The U.S. Senate’s permanent subcommittee on investigations, led by Senators Rob Portman and Tom Carper, announced the tracing of “high-value art” purchases back to anonymous shell companies they allege are linked to the Rotenberg family’s Arkady and Boris, who were sanctioned by the U.S. in March 2014. The report claims that Arkady Rotenberg, via a Moscow-based art dealer, spent $18 million buying art in the months after sanctions were imposed. The subcommittee found that shell companies linked to the Rotenbergs engaged in other transactions beyond art, totalling $91 million, despite the sanctions.

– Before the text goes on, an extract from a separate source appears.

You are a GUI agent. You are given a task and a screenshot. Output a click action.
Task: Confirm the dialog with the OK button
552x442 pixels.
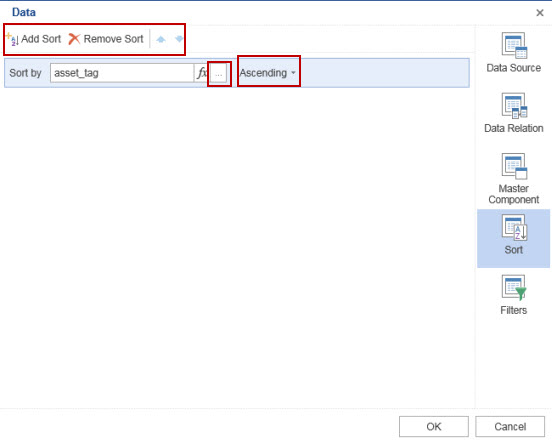434,427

Senator Portman said in a statement that the lack of U.S. banking regulations over “multi-million dollar art transactions” was “shocking.” Adding, “We cannot let that continue. The art industry currently operates under a veil of secrecy allowing art advisors to represent both sellers and buyers masking the identities of both parties, and as we found, the source of the funds. This creates an environment ripe for laundering money and evading sanctions.”
The $7.5 million private sale of René Magritte’s La Poitrine is the most famous painting embroiled in this nexus of Russian money, shell companies and private art dealers. According to the U.S. Senate investigation, the painting arrived in Russian hands in August 2019, having been sold in May 2014 and stored in Germany. Pointing to the deal, the Senate subcommittee alleges that companies linked to the Rotenbergs “continue to have access to the U.S. dollar and the U.S. financial system despite the imposition of sanctions against Arkady and Boris Rotenberg.”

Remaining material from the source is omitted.